Short task => Arrange every line of the entries below as a numbered list, skipping any blank lines.

* Begin Material supplied *

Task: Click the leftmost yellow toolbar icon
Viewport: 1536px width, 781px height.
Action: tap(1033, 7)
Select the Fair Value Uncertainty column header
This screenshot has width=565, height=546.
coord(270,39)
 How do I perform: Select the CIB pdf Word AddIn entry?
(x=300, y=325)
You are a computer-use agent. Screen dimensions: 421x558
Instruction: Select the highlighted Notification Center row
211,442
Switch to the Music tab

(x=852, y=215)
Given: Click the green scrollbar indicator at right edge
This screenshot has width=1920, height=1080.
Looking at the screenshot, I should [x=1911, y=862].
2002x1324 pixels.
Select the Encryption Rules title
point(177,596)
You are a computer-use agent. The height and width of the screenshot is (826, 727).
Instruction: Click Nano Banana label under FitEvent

* End Material supplied *

Exercise output =>
1. Task: Click the leftmost yellow toolbar icon
2. Viewport: 1536px width, 781px height.
3. Action: tap(1033, 7)
4. Select the Fair Value Uncertainty column header
5. This screenshot has width=565, height=546.
6. coord(270,39)
7.  How do I perform: Select the CIB pdf Word AddIn entry?
8. (x=300, y=325)
9. You are a computer-use agent. Screen dimensions: 421x558
10. Instruction: Select the highlighted Notification Center row
11. 211,442
12. Switch to the Music tab
13. (x=852, y=215)
14. Given: Click the green scrollbar indicator at right edge
15. This screenshot has width=1920, height=1080.
16. Looking at the screenshot, I should [x=1911, y=862].
17. 2002x1324 pixels.
18. Select the Encryption Rules title
19. point(177,596)
20. You are a computer-use agent. The height and width of the screenshot is (826, 727).
21. Instruction: Click Nano Banana label under FitEvent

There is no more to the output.